As you're figuring out how to pay for college, remember this wise old cliche: “If it’s too good to be true, it probably is.”
Tackling tuition bills can be pretty stressful, and many families feel desperate for help. Unfortunately, there are folks out there perfectly willing to take advantage of that desperation by offering scholarship guarantees. In most of these cases, however, the only guarantee is that you will lose time and money.
These operations, known as scholarship scams, often go like this:
You receive a letter in the mail stating that you have won a free scholarship (for a contest you never entered) or a free seat at a financial aid seminar (that you never heard of) and that since you are so deserving (which you are), you will be guaranteed to receive scholarship assistance (which you won't).
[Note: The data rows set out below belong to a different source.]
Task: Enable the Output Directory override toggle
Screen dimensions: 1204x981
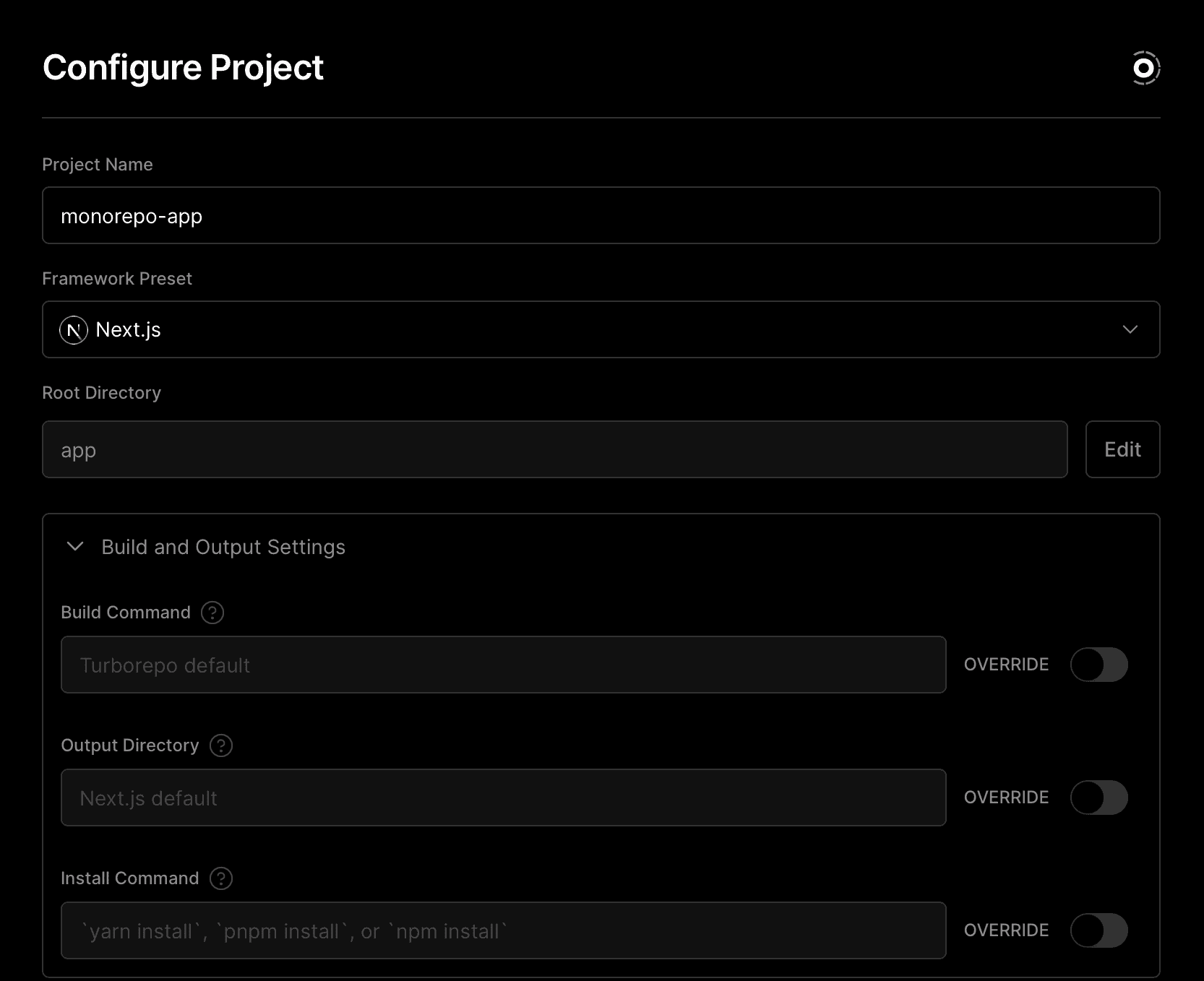Action: point(1099,798)

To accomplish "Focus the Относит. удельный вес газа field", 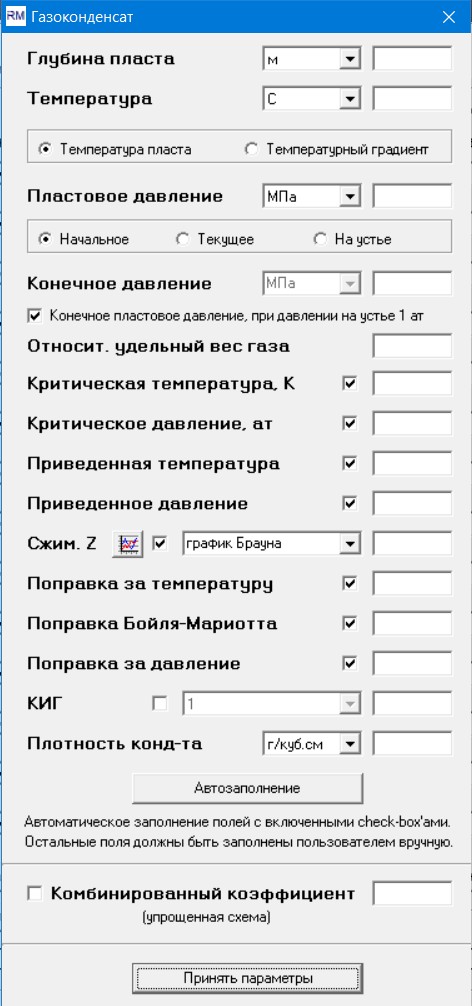I will pyautogui.click(x=412, y=346).
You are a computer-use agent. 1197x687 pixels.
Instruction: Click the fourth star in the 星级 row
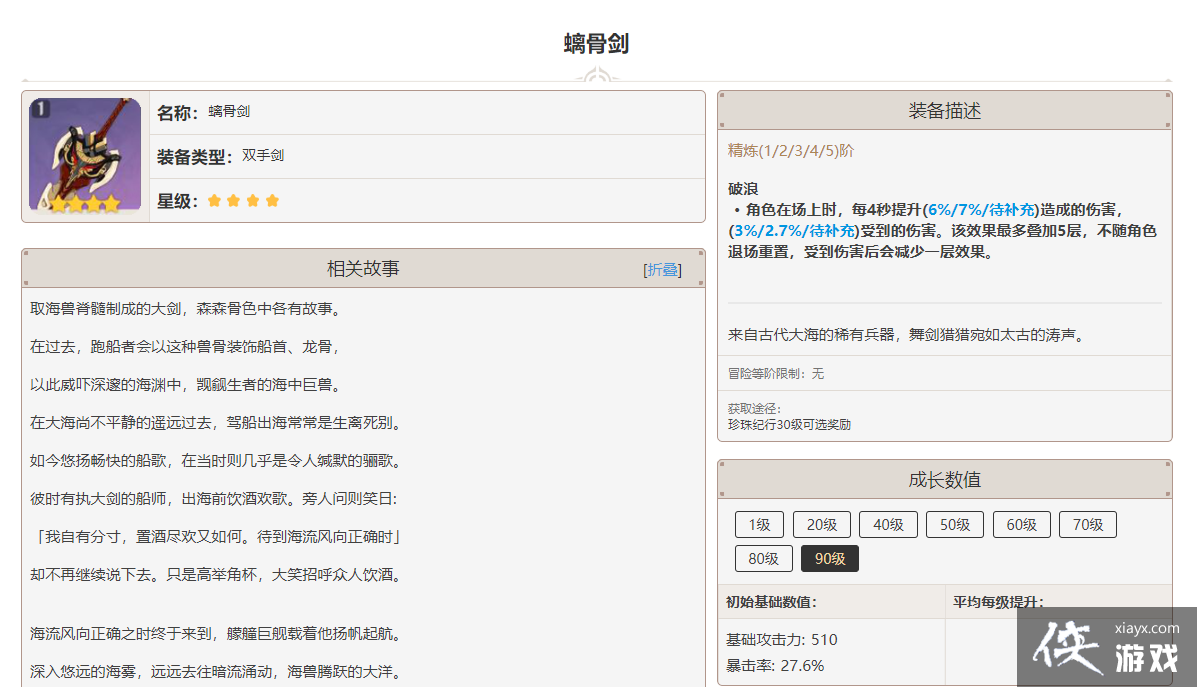click(x=272, y=201)
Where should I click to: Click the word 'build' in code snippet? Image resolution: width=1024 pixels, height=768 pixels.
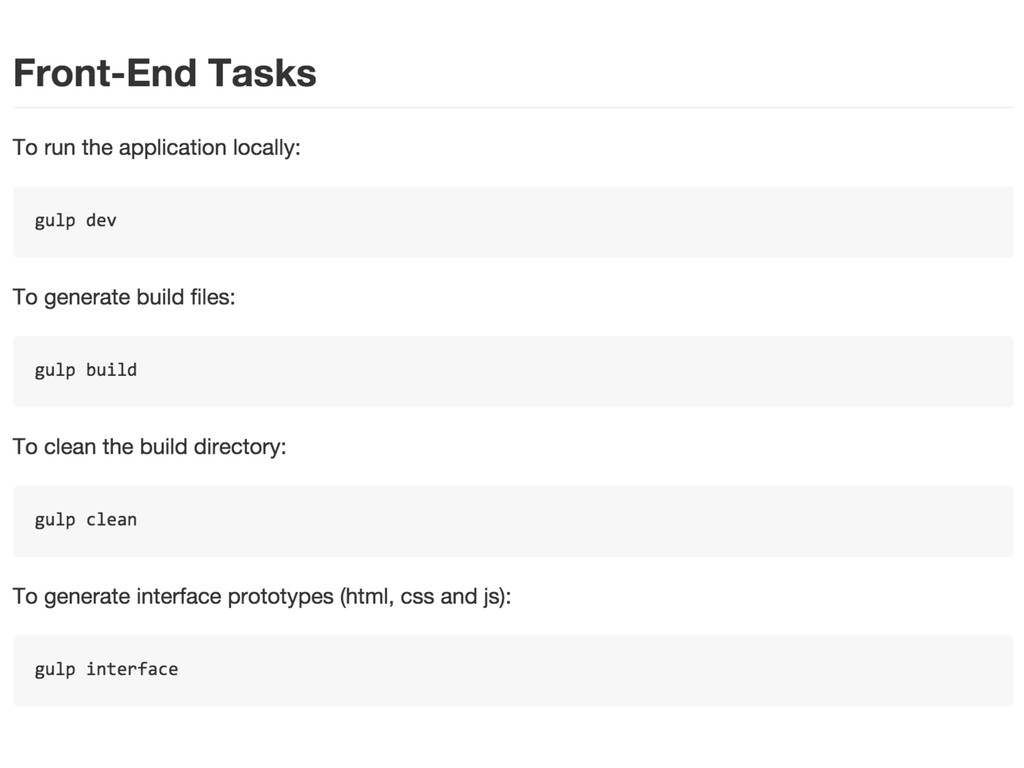click(x=112, y=370)
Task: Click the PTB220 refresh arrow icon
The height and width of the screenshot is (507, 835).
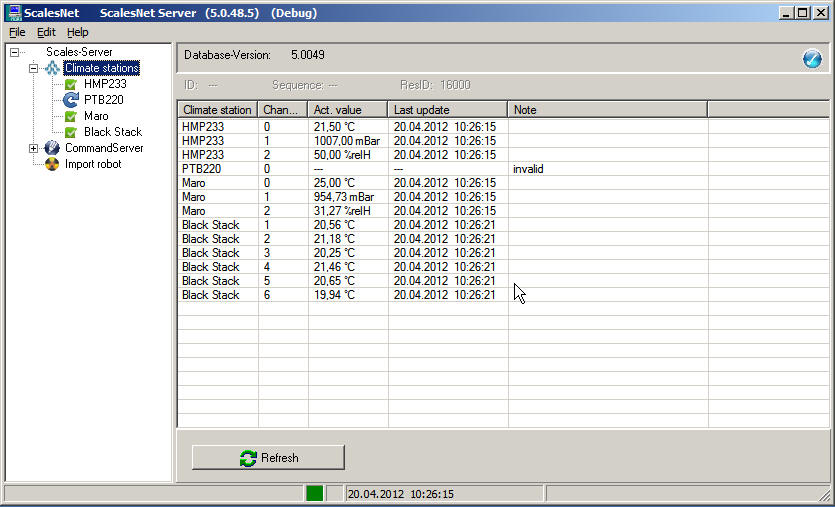Action: point(71,100)
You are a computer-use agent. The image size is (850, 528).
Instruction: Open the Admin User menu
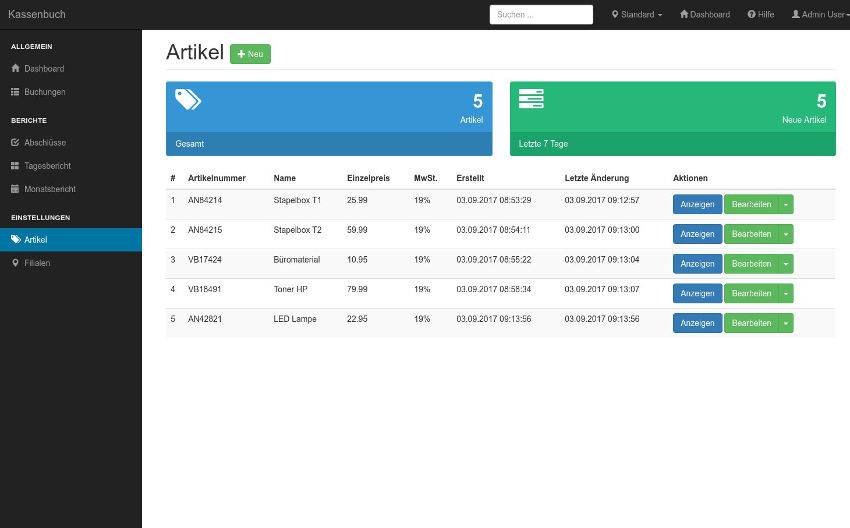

Then you figure, well, since it’s free, what harm is there in either going to the seminar or filling out the application? But then you notice the application requires a credit card number to verify your ID. Or at the end of the "free" seminar, the representatives tell you that in order to get access to all that scholarship money, you’ll need to pay a fee or get onto a payment plan. And as you can imagine, if you give up your money or credit card information, you’ve probably been taken.
In fact, so many people have fallen victim to these scholarship scams that the federal government has set up a web site to warn students and their families about them. Before responding to any unsolicited letters, phone calls, or emails, check out the scholarship scam information page at the Federal Trade Commission and learn the warning signs.
And if you think you’ve already been a victim, file a complaint here.